Sacramento has always had strong third places. But we can no longer assume they will sustain themselves.
Think about a Saturday morning at the Midtown Farmers Market or Sunday morning under the freeway. Strangers stand together and sample citrus, buy flowers and debate which bakery line is shorter. Everyone participates and builds familiarity and a sense of trust.
Think back a decade ago to 33rd Street Bistro in East Sac. It was more than a restaurant. It was a neighborhood commons. City leaders, artists, retirees, young parents and business owners crossed paths there.

Consider the Tower Theatre. Not just a movie house, but a cultural gathering point. When the lights dim and the screen glows, a roomful of strangers share a story. That shared experience matters in ways that are difficult to quantify but easy to feel.
Land Park’s walking paths on a Sunday morning. Pocket neighborhood events at Garcia Bend Park. East Sac block parties stretching down tree-lined streets. Free-admission afternoons at Crocker Art Museum. These are our third places, connective tissues of community.
Over the past three decades, Inside Sacramento has functioned as part of the connective tissue. Delivered to 80,000 homes each month, our pages introduce neighbors to one another.
Each month, nearly 100,000 readers open these pages and encounter the same stories—about the same streets, the same debates, the same neighbors. In a time when media is increasingly individualized and isolating, that kind of shared experience is almost impossible to replicate.
When you read about the reopening of Southside Pool under Mayor Kevin McCarty, you participate in a shared civic moment. When you follow a debate over a six-story development in East Sac, you enter a neighborhood conversation.
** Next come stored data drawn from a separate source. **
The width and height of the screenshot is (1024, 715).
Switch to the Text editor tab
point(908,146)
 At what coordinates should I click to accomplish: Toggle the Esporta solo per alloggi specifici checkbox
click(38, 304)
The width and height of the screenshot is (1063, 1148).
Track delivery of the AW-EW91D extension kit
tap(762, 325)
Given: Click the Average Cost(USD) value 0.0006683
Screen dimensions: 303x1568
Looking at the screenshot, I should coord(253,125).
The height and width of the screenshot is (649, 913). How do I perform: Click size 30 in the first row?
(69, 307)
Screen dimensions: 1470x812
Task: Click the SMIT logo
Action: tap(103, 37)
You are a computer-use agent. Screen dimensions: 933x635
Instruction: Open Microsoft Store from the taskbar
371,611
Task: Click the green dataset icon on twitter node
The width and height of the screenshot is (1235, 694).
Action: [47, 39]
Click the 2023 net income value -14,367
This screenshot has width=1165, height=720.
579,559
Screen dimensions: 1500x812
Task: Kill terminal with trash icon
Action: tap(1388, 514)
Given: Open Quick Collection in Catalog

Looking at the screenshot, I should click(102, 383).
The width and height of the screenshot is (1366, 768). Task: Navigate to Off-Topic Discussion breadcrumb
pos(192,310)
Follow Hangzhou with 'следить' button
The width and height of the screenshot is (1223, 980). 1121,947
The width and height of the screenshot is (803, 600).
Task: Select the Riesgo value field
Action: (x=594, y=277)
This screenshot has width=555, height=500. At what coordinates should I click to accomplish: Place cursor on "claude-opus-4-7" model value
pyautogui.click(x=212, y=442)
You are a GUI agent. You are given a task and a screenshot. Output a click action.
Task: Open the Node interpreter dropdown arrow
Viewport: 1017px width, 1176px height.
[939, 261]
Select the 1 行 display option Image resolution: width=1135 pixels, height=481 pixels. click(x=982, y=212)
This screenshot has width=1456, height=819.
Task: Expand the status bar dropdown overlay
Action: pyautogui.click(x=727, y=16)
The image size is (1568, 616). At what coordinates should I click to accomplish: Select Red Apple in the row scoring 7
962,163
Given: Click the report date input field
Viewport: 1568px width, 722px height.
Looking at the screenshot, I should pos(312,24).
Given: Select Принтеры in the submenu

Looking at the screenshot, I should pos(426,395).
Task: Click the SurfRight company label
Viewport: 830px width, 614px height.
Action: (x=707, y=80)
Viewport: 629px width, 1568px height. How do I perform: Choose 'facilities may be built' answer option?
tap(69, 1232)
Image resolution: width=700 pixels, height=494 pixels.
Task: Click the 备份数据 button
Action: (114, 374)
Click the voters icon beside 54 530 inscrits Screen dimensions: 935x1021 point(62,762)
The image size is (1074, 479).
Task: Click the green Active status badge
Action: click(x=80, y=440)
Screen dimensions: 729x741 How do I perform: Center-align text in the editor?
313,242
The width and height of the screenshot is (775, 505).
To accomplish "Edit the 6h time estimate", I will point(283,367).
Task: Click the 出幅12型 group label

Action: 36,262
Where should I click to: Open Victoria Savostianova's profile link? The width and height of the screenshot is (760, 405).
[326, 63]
When you learn about a new art installation in Midtown or philanthropic effort by Friends of East Sac and other local nonprofits, you see how civic life unfolds.
But across the country and here at home third spaces are under strain. Independent shops fight to stay open. Family-owned restaurants juggle rising food and labor costs.
And local publications shrink or disappear. Small businesses and medical offices are bought up by corporate interests. Advertising dollars migrate to global digital platforms that have no stake in the city’s long-term health.
When third places erode, something subtle but essential erodes with them: trust. The informal gathering places that allow us to disagree respectfully, or simply coexist, grow fewer.
Sacramento is growing. That growth brings energy and opportunity. It also brings busier schedules, longer commutes and more digital distraction. The third place becomes something we assume will always be there. But it doesn’t sustain itself automatically.
It requires participation and showing up. Sometimes it requires investment.
As we move into a new chapter for Inside Sacramento—including our nonprofit partnership model that allows readers to make tax-deductible contributions—I see this as more than a funding adjustment. It’s a reaffirmation of the third place.
Local journalism is civic infrastructure. It informs voters, documents neighborhoods and holds institutions accountable. It connects readers through shared awareness of what’s happening in their backyards.
Inside isn’t part of a national chain. We are rooted here. Our stories are about your streets, parks, schools and small businesses. Shared geography creates shared responsibility.
If you have ever saved an issue of Inside Sacramento, clipped a story about a neighbor, attended an event because you read about it in our pages or discovered a new restaurant through our reviews, you participated in the third place.
The question isn’t whether these places are valuable. It’s whether we will protect and participate in them.
Meet a friend at a neighborhood café. Attend a community meeting. Visit the Crocker. Walk Land Park. Shop at a farmers market. Read your local magazine.
Cities don’t thrive because of buildings. They thrive because of relationships. Sacramento still has a legacy of strong third places. The task is to strengthen them not with nostalgia, but with intent and action.